**THE PROBLEM:**
Return every line in the rows below that contains the word "Instruction", matching case exactly.

(Rows from a pointing dataset)
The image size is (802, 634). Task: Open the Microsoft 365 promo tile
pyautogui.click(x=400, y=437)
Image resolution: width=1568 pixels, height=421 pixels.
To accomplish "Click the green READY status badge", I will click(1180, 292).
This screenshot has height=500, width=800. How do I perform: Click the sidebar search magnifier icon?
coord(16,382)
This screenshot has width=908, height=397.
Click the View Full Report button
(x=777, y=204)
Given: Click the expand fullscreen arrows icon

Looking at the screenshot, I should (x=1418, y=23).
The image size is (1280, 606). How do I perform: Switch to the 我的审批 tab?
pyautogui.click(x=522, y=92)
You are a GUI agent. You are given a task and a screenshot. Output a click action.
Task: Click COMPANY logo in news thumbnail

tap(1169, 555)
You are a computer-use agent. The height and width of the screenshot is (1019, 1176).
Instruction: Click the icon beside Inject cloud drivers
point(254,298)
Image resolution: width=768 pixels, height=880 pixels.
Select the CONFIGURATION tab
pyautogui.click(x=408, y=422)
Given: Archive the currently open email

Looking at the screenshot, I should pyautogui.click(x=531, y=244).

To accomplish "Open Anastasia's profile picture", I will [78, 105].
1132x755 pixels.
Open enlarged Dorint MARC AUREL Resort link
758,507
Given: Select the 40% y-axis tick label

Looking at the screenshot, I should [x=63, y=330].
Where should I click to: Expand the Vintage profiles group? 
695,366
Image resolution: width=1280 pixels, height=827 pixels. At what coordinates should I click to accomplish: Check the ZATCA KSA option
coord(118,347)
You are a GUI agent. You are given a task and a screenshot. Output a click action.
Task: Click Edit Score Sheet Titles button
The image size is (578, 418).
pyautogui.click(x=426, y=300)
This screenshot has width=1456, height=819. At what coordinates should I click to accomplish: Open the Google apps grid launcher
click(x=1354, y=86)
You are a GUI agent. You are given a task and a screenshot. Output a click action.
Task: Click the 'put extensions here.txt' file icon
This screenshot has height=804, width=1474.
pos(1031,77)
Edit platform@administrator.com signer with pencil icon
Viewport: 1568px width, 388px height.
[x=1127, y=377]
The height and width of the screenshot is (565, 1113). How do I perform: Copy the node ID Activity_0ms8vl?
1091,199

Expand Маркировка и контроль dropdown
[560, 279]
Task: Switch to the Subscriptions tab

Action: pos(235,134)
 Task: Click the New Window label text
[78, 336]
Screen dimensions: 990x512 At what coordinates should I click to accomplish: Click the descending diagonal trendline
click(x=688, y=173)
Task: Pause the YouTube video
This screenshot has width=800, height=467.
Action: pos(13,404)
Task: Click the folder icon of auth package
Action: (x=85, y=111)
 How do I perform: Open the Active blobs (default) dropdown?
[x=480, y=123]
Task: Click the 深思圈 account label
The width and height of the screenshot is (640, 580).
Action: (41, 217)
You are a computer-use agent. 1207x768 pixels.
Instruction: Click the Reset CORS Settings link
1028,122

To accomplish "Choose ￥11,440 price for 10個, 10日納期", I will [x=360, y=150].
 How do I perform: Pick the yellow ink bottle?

**RESULT FOR THIS EXERCISE:**
Instruction: Click the icon beside Inject cloud drivers
Instruction: Click the Reset CORS Settings link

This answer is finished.